Unfortunately, I must say I actually did add that paragraph in later to make my thesis clearer. However, the version that Eliezer, Nate and Rob replied to still had this paragraph, which I think makes essentially the same point (i.e. that I am not merely referring to passive understanding, but rather explicit specification):
I’m not arguing that GPT-4 actually cares about maximizing human value. However, I am saying that the system is able to transparently pinpoint to us which outcomes are good and which outcomes are bad, with fidelity approaching an average human, albeit in a text format. Crucially, GPT-4 can do this visibly to us, in a legible way, rather than merely passively knowing right from wrong in some way that we can’t access. This fact is key to what I’m saying because it means that, in the near future, we can literally just query multimodal GPT-N about whether an outcome is bad or good, and use that as an adequate “human value function”. That wouldn’t solve the problem of getting an AI to care about maximizing the human value function, but it would arguably solve the problem of creating an adequate function that we can put into a machine to begin with.

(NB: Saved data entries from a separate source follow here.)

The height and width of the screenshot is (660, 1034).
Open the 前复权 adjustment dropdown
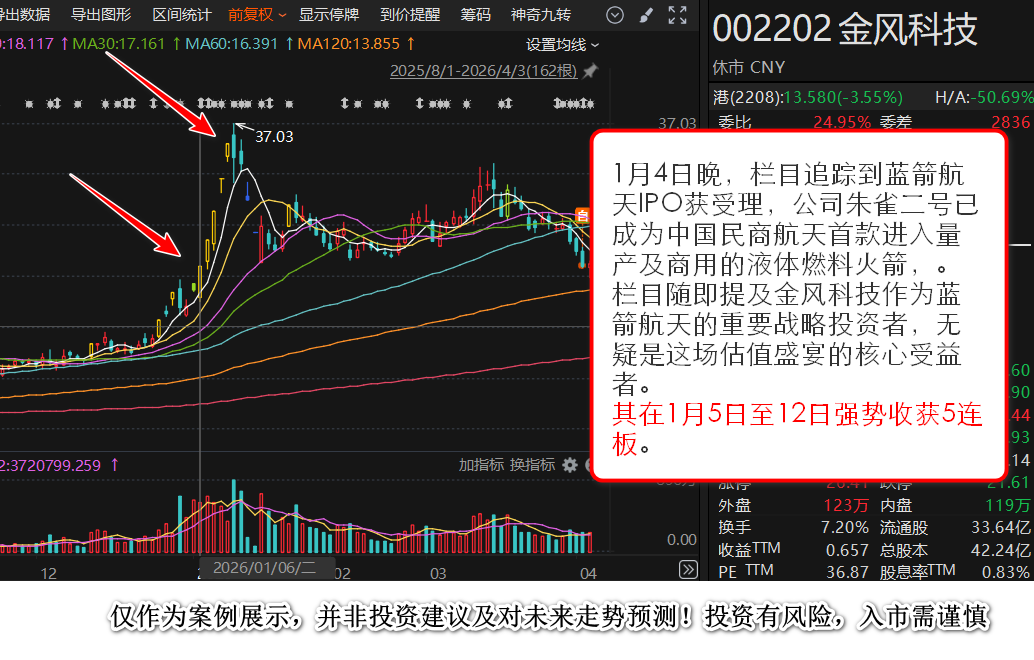coord(256,15)
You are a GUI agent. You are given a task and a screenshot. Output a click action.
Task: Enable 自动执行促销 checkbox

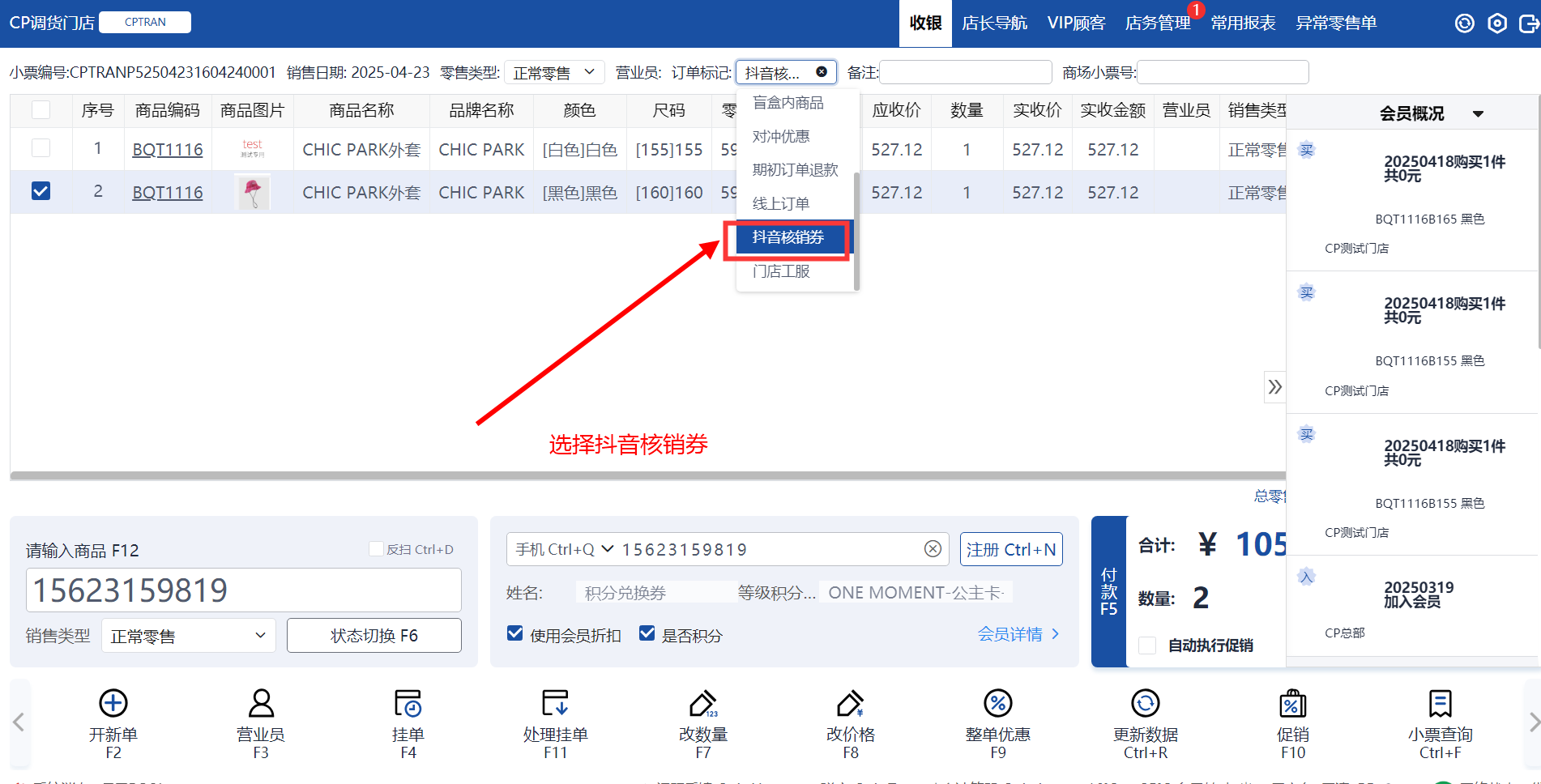pos(1147,646)
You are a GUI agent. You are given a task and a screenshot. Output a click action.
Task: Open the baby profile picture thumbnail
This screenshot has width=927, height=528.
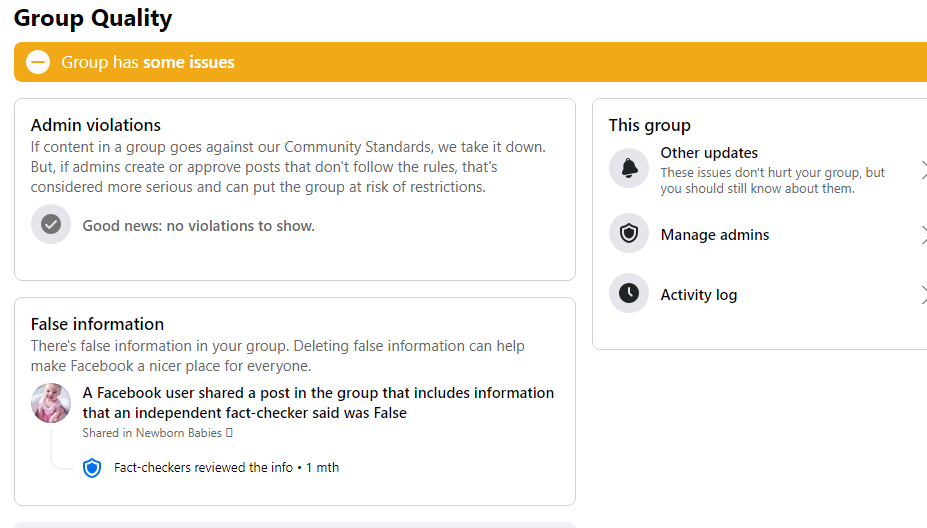click(x=51, y=403)
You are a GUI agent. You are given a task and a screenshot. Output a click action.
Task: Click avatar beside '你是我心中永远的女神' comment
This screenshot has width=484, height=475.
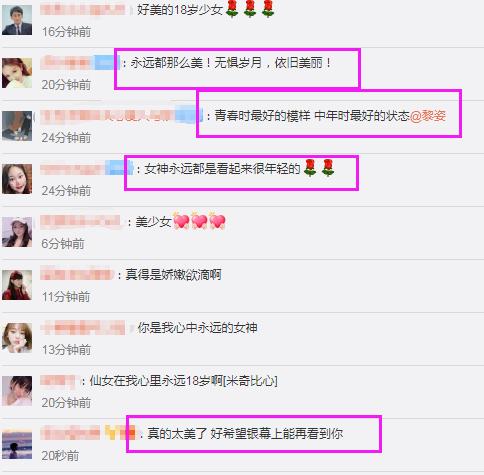pyautogui.click(x=17, y=338)
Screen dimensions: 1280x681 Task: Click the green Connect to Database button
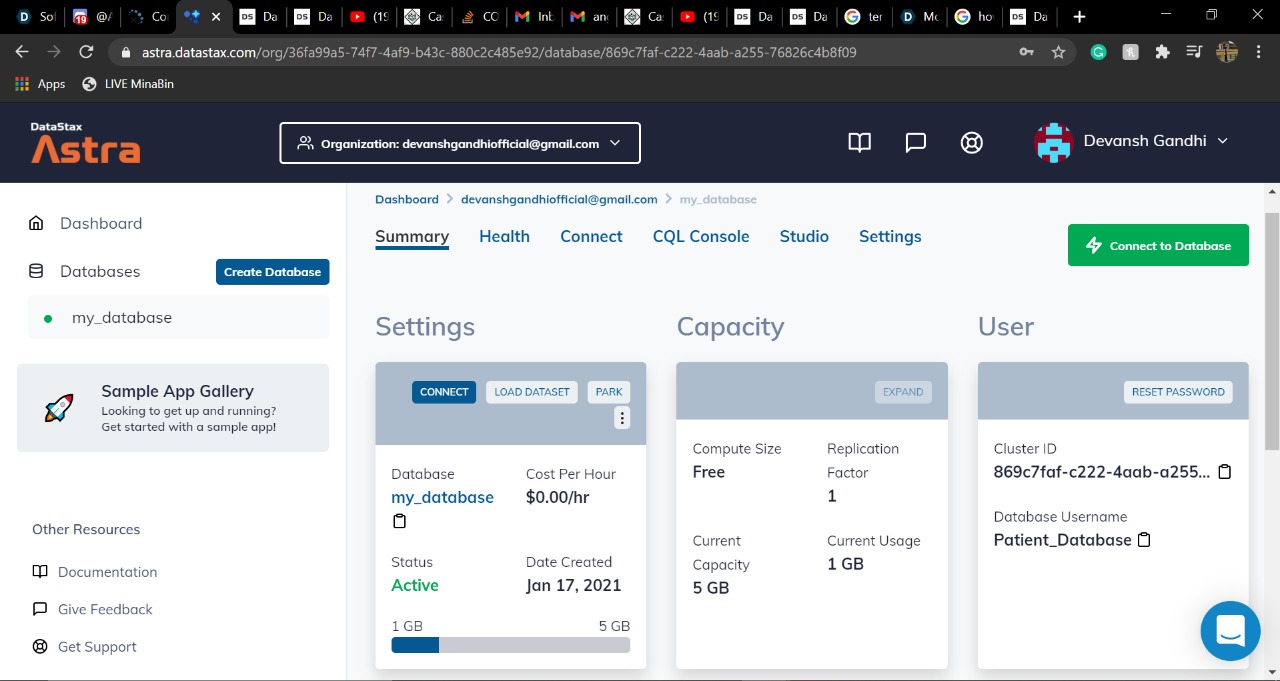[1158, 245]
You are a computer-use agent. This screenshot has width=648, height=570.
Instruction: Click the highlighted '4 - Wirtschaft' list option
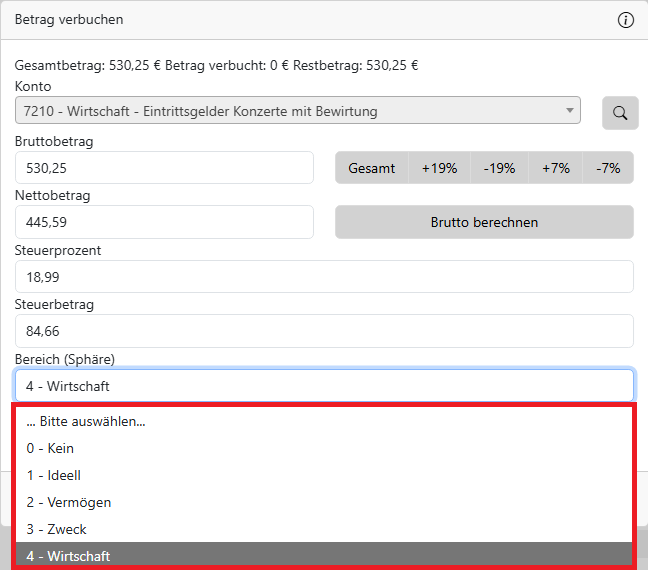click(x=324, y=556)
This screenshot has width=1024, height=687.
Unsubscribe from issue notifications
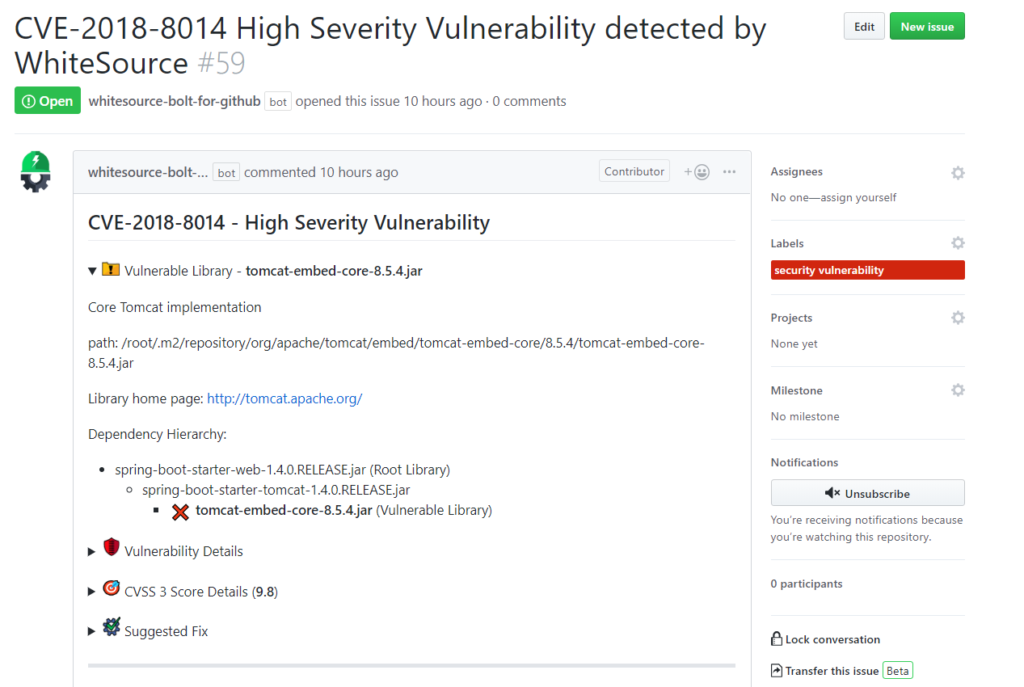[866, 492]
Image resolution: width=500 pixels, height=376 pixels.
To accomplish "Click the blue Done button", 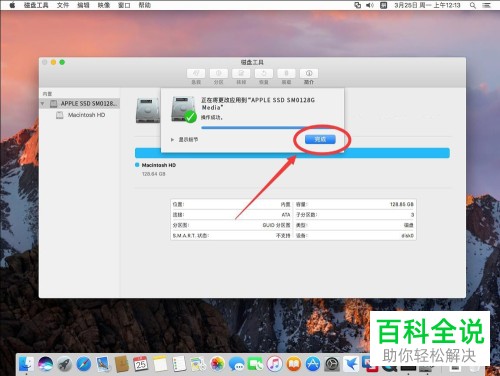I will [x=320, y=139].
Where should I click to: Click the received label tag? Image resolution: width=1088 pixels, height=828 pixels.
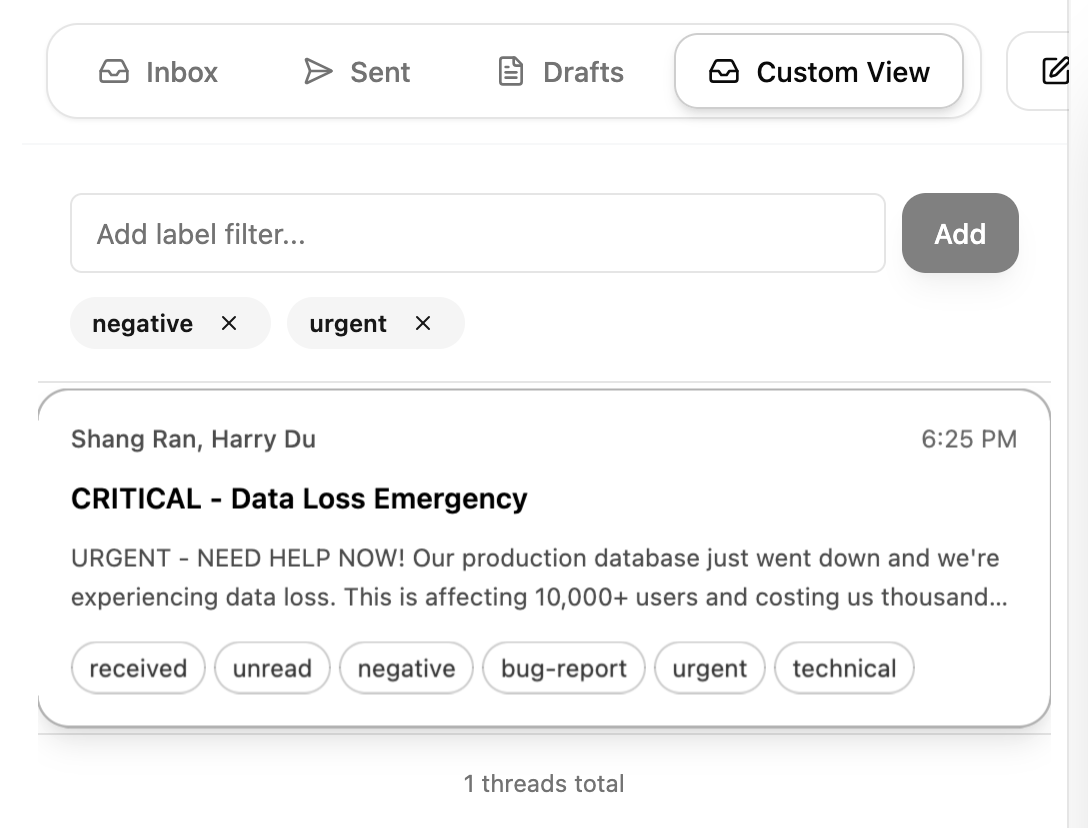tap(138, 668)
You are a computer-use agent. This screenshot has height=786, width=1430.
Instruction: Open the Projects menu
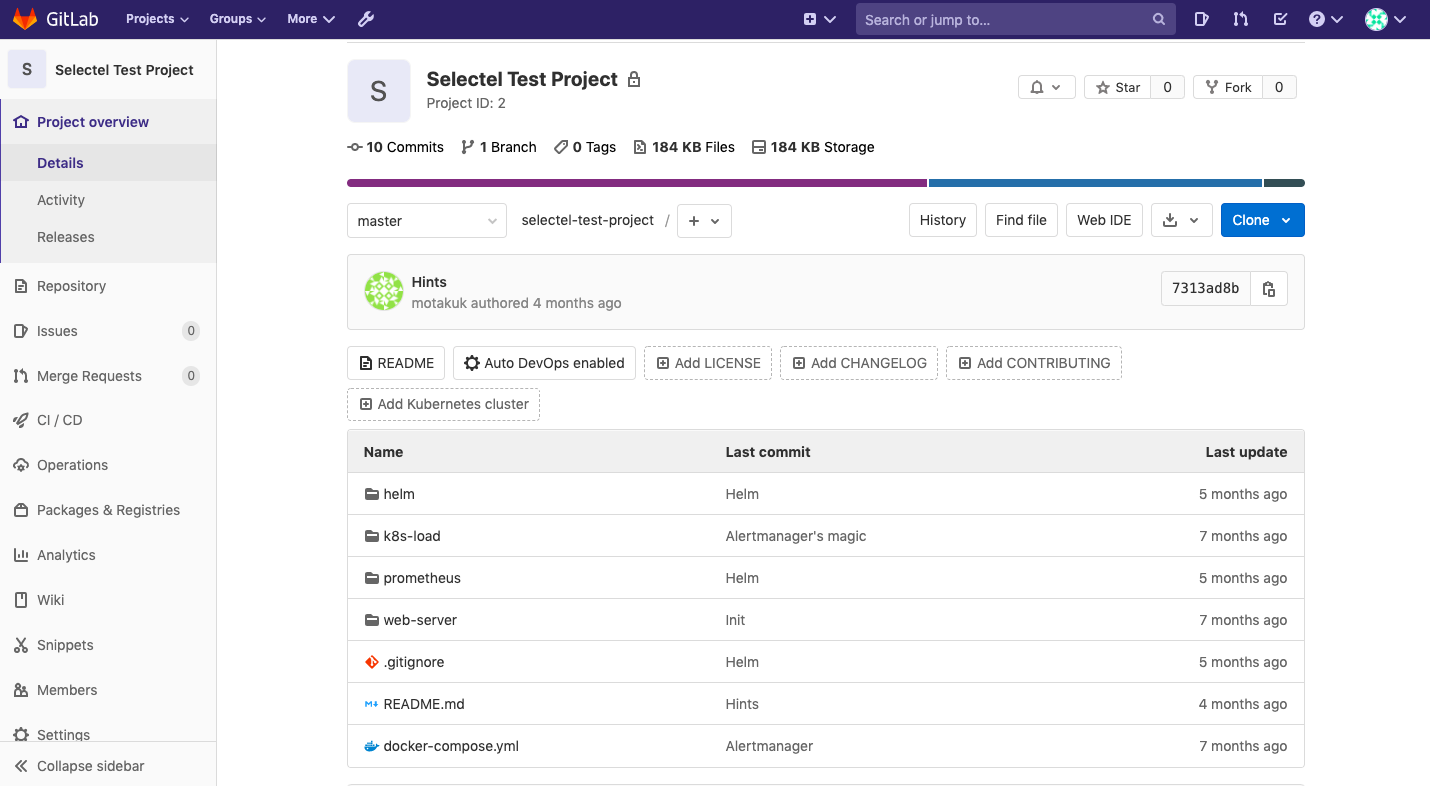coord(156,18)
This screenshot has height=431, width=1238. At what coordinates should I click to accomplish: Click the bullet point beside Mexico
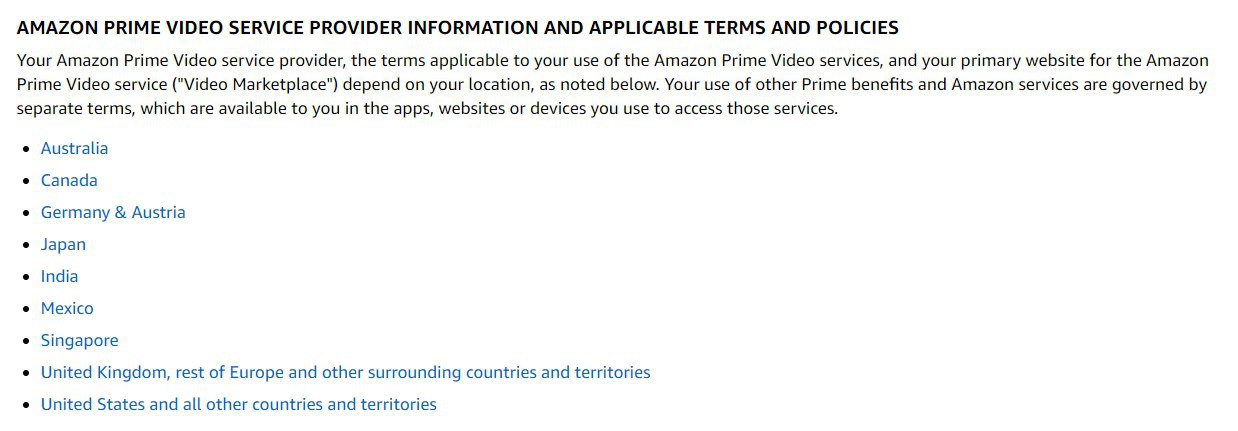point(26,309)
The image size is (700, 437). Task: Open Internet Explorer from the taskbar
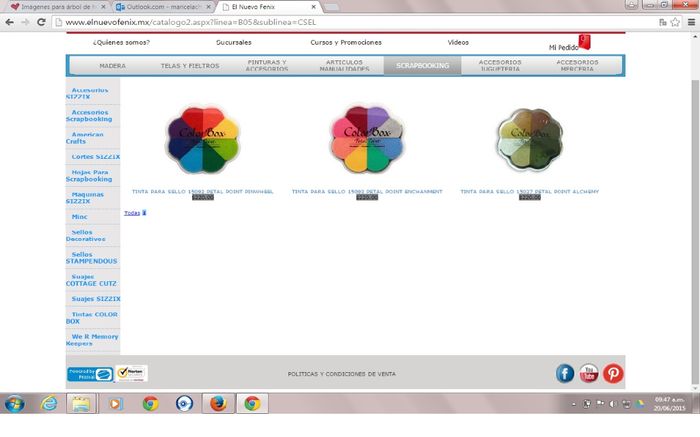click(47, 404)
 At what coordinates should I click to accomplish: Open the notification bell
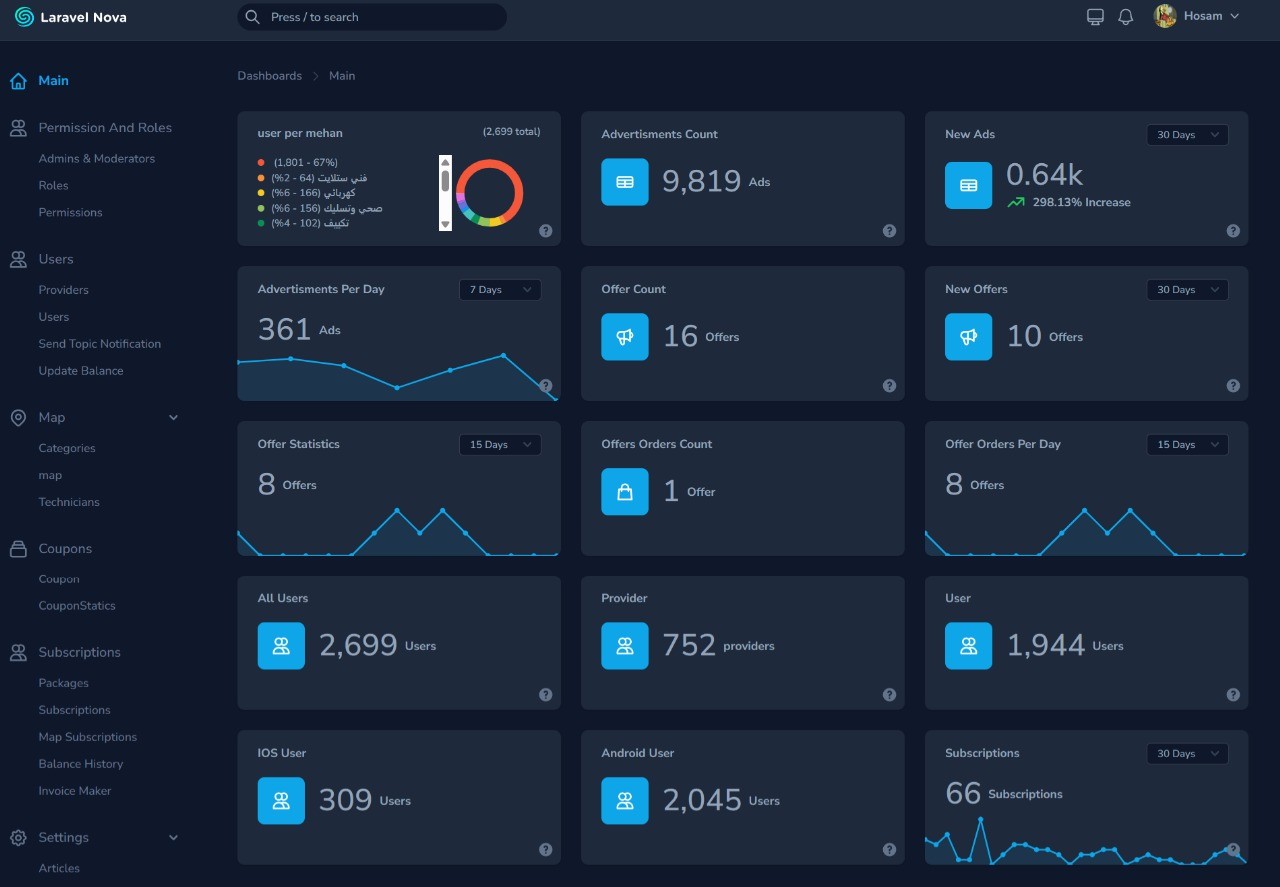coord(1125,16)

Unfortunately, I must say I actually did add that paragraph in later to make my thesis clearer. However, the version that Eliezer, Nate and Rob replied to still had this paragraph, which I think makes essentially the same point (i.e. that I am not merely referring to passive understanding, but rather explicit specification):
Ok, thanks for clarifying that that paragraph was added later.
(My comments also apply to the paragraph that was in the original.)